La soluzione sperimentata in Cina riguarda invece l’esterno: l’obiettivo è abbassare la temperatura dell’aria attorno agli edifici, sui marciapiedi e negli spazi circostanti. Il sistema prevede l’installazione, sui tetti delle abitazioni e dei grattacieli, di dispositivi in grado di spruzzare vapore acqueo e raffreddare l’aria prima che si surriscaldi ulteriormente a causa delle alte temperature.

Si sfrutta il sistema del raffreddamento evaporativo

Sui tetti vengono montati semplici ugelli che atomizzano l’acqua, trasformandola in goccioline finissime. Dalle immagini, l’effetto è suggestivo: sembra quasi che piccole nuvole scivolino giù dai grattacieli. Le goccioline, però, sono progettate per essere così piccole da evaporare rapidamente con il calore, senza cadere semplicemente come pioggia sulle strade. Chi passeggia nelle vicinanze non dovrebbe quindi percepire la sensazione di bagnato sulla pelle, ma soltanto beneficiare di un ambiente leggermente più fresco.

Il principio alla base di questo sistema è quello del raffreddamento evaporativo: quando l’acqua evapora, assorbe calore dall’ambiente circostante. Il meccanismo non è nuovo: anche il sudore raffredda la pelle in modo simile.
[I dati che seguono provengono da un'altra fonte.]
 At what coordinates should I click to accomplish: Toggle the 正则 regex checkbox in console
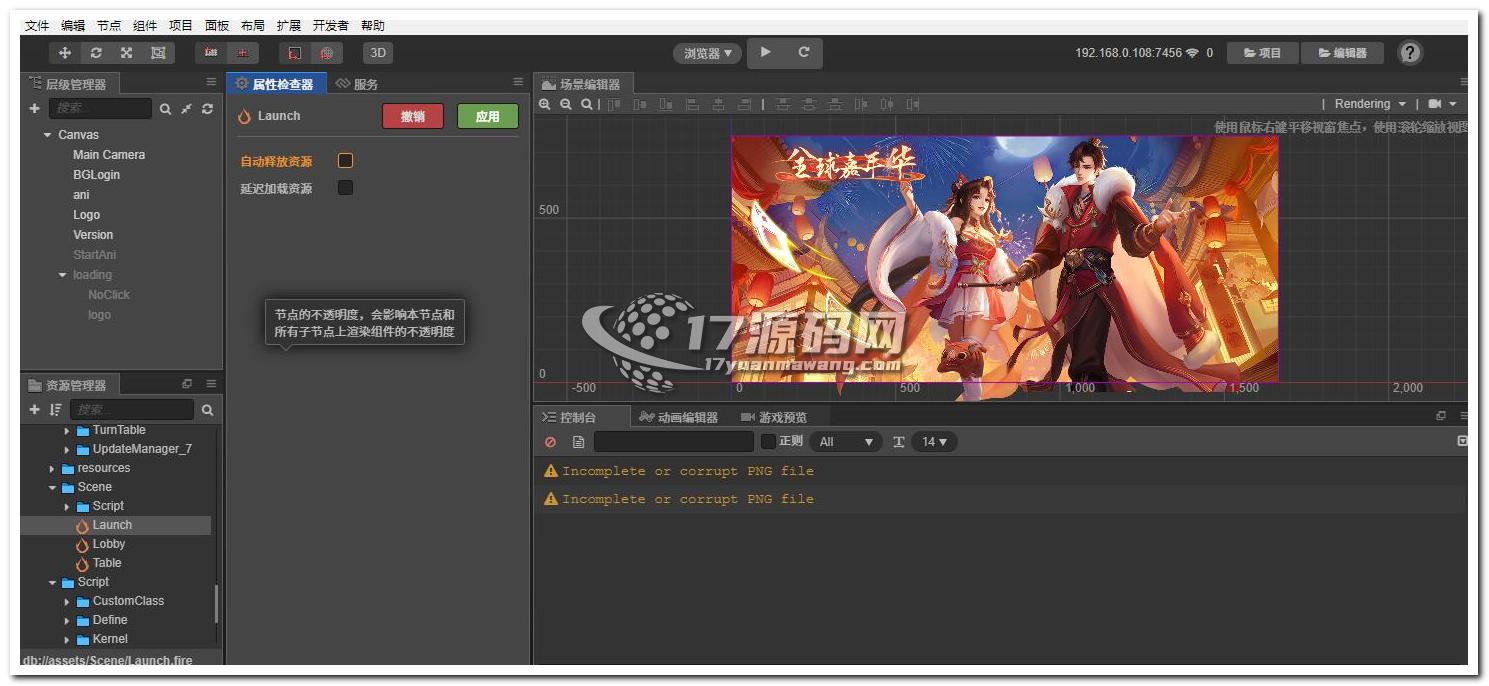768,442
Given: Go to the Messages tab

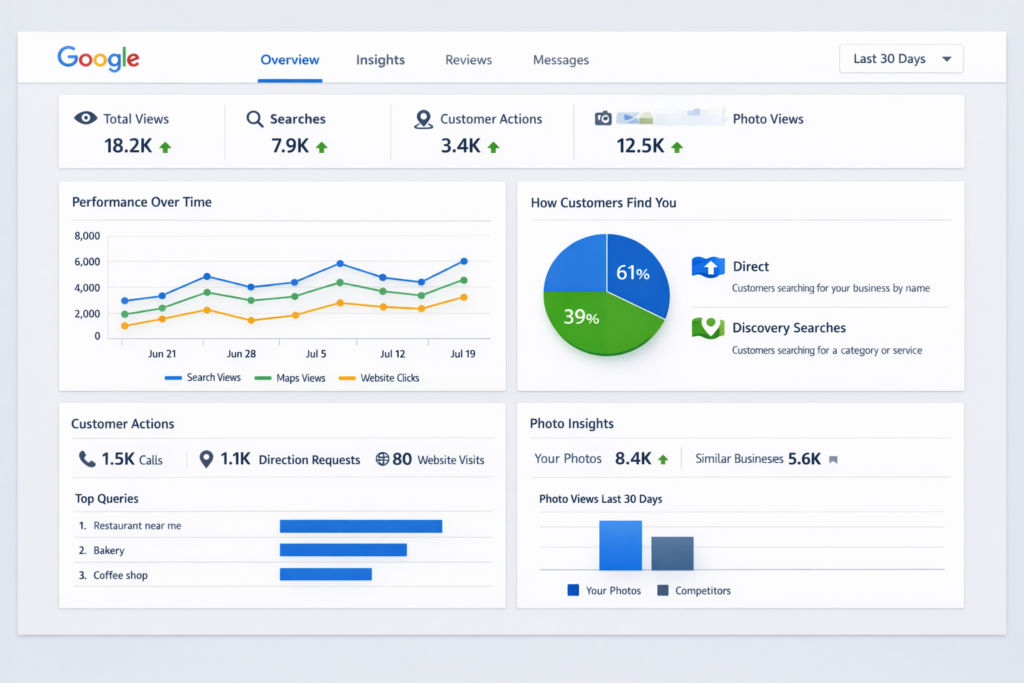Looking at the screenshot, I should 560,60.
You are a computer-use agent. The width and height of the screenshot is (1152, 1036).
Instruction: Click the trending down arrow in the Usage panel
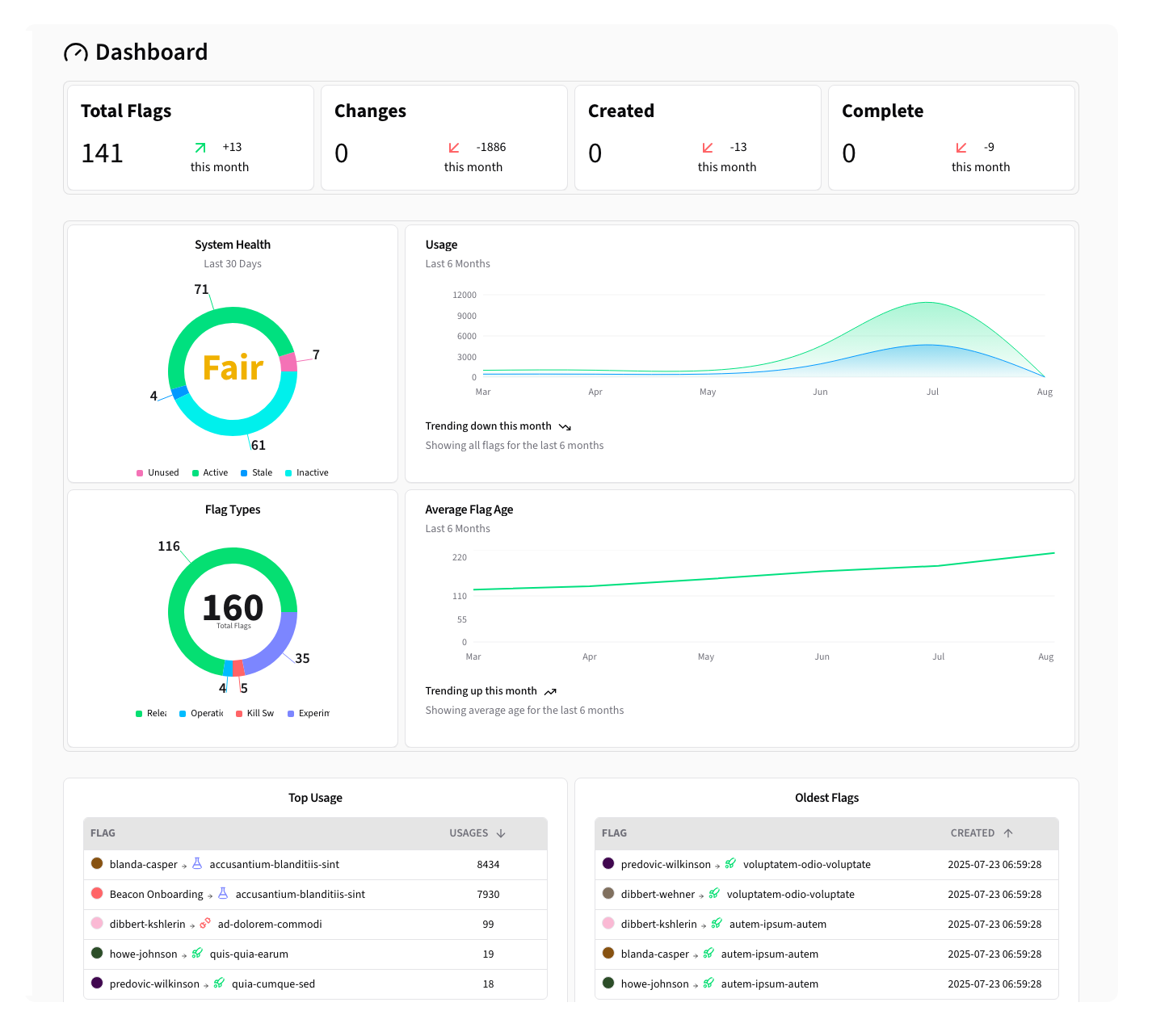[565, 426]
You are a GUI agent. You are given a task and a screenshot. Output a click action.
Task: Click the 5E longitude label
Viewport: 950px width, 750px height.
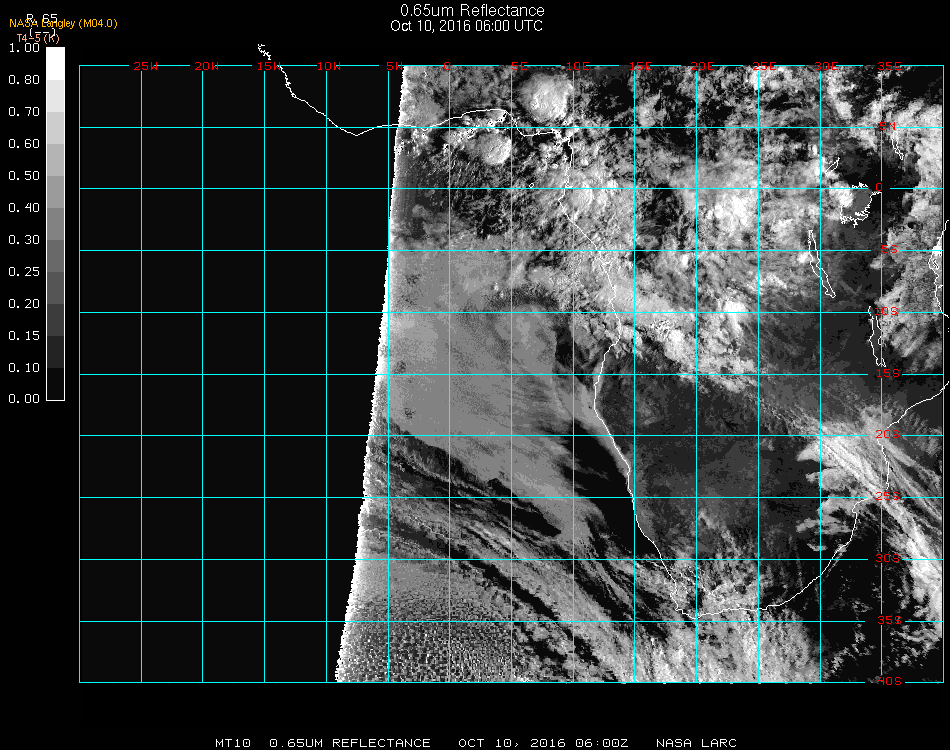(519, 67)
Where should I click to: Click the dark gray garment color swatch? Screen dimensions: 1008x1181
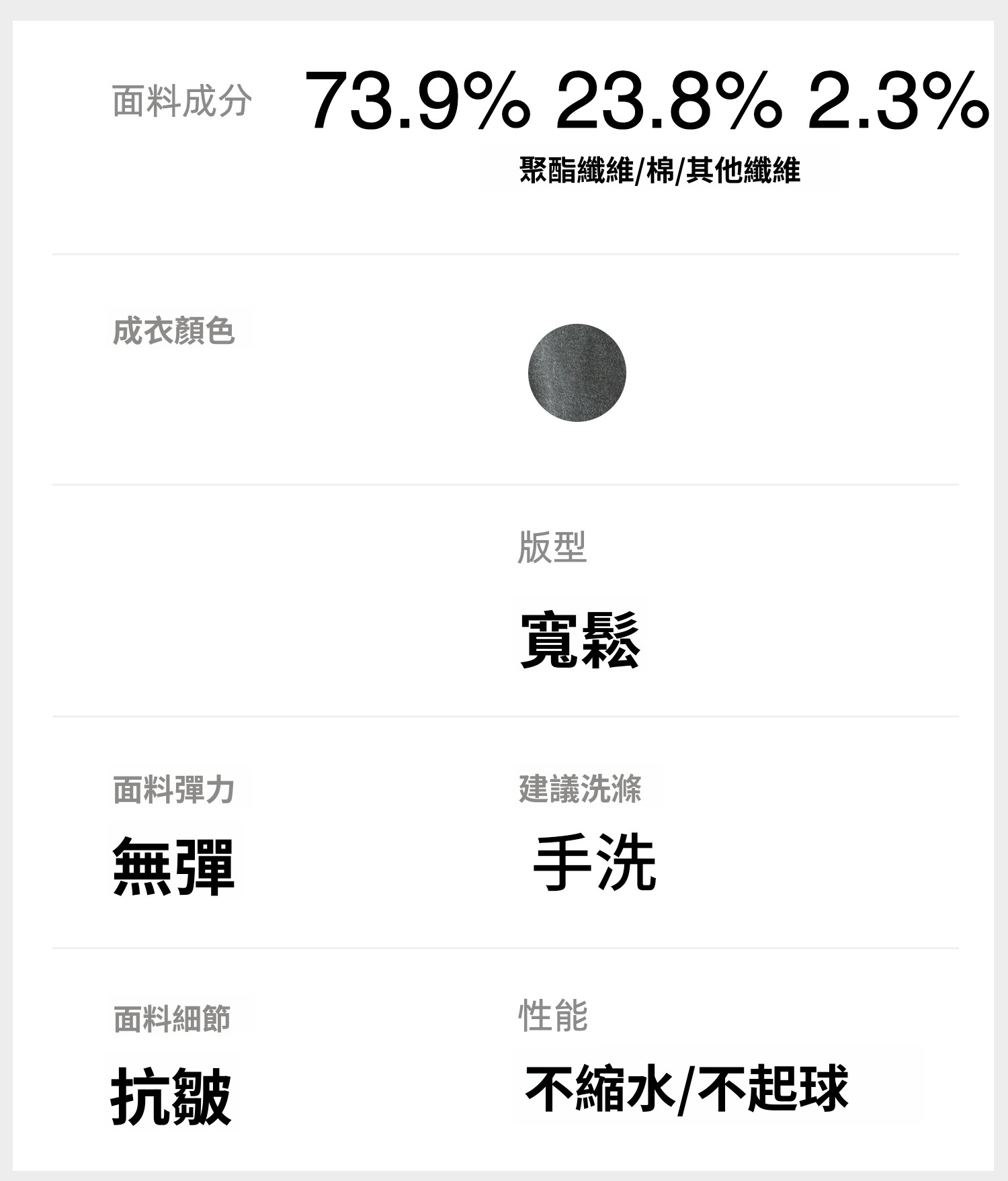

Sistemi di nebulizzazione di questo tipo sono già in uso in diversi luoghi pubblici, come fermate degli autobus, piazze e aree molto frequentate.

Secondo le stime, questo sistema potrebbe riuscire a raffreddare fino a 8 gradi l’aria e le superfici circostanti. Naturalmente si parla di ambienti esterni, non degli interni delle abitazioni, che non si raffredderanno nella stessa misura. Per abbassare la temperatura dentro casa resta infatti necessario fare affidamento sull’aria condizionata.

Uno dei vantaggi di questi sistemi riguarda anche il consumo energetico. A differenza di un circuito di refrigerazione con compressore, come quello richiesto da un condizionatore tradizionale, qui si utilizzano semplicemente ugelli, tubi e acqua per raffrescare l’ambiente. Il punto critico, però, è proprio l’acqua. Gli scettici evidenziano infatti le preoccupazioni legate all’utilizzo di questa risorsa, soprattutto nelle zone dove scarseggia. Una possibile soluzione potrebbe essere l’impiego dell’acqua piovana per alimentare il raffreddamento evaporativo.

Il sistema di nebulizzazione sui tetti cinesi offre quindi un’idea concreta di come, in futuro, si potrebbe affrontare il caldo estivo, che purtroppo diventa ogni anno più intenso e difficile da sopportare. Con temperature sempre più estreme, diventa fondamentale trovare soluzioni capaci di rendere più vivibili le città e di non costringere le persone a restare chiuse in casa.

Questa tecnologia potrebbe rappresentare una valida strada, anche se restano alcune domande aperte: quanta acqua consuma davvero? Chi si occupa della manutenzione degli ugelli? E soprattutto, può essere applicata su larga scala senza creare nuovi problemi ambientali?